_INSTRUCTION_
Reproduce the passage of the Q2 GDP commentary below word for word, starting at "The U.S. economy" and ending at "West Chester, Pennsylvania.".

In advance of today’s GDP release, it was expected that the Q2 estimate would be around 2.6% (it was only 1.2%). The major reason for the anticipated rebound was “strong” consumers, a theme that has been a part of the dominant economic narrative since 2014 introduced the phantom “best jobs market in decades.” No matter what happens in the economy, however, GDP or otherwise, consumer spending is always brought up as the basis for what will just around the corner erase all memory of persistent failure.

Before the GDP release, Fox Business had this to say under the headline Consumers Seen Powering 2Q GDP:

The U.S. economy likely regained speed in the second quarter as robust consumer spending offset a sharp moderation in inventory investment and weak exports, pointing to underlying growth momentum that could be maintained for the rest of the year…

 

“The economy clearly bounced back in the second quarter because consumers put the economy on their backs. Things are falling in place, the economy will continue to move forward,” said Ryan Sweet, a senior economist at Moody’s Analytics in West Chester, Pennsylvania.

_RECORDED DATA_
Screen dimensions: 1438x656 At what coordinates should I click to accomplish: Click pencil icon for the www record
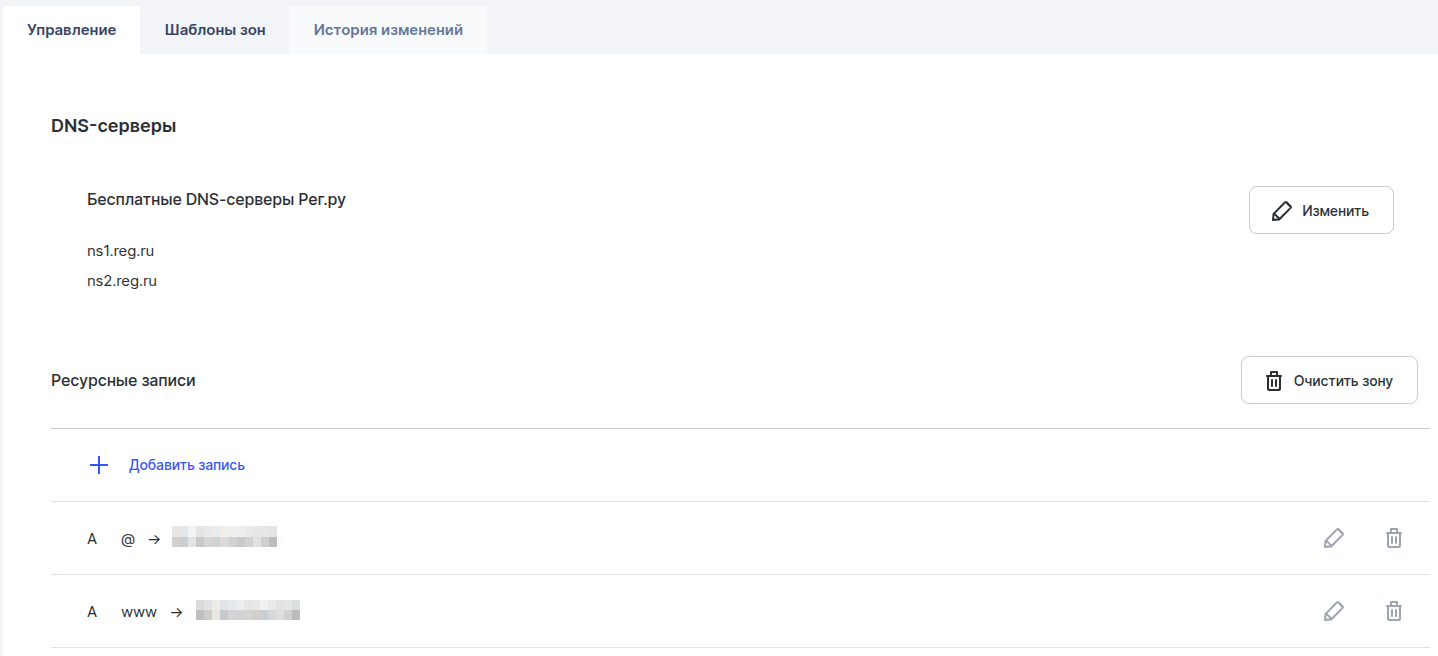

_ANSWER FOR THIS EXERCISE_
The U.S. economy likely regained speed in the second quarter as robust consumer spending offset a sharp moderation in inventory investment and weak exports, pointing to underlying growth momentum that could be maintained for the rest of the year…

 

“The economy clearly bounced back in the second quarter because consumers put the economy on their backs. Things are falling in place, the economy will continue to move forward,” said Ryan Sweet, a senior economist at Moody’s Analytics in West Chester, Pennsylvania.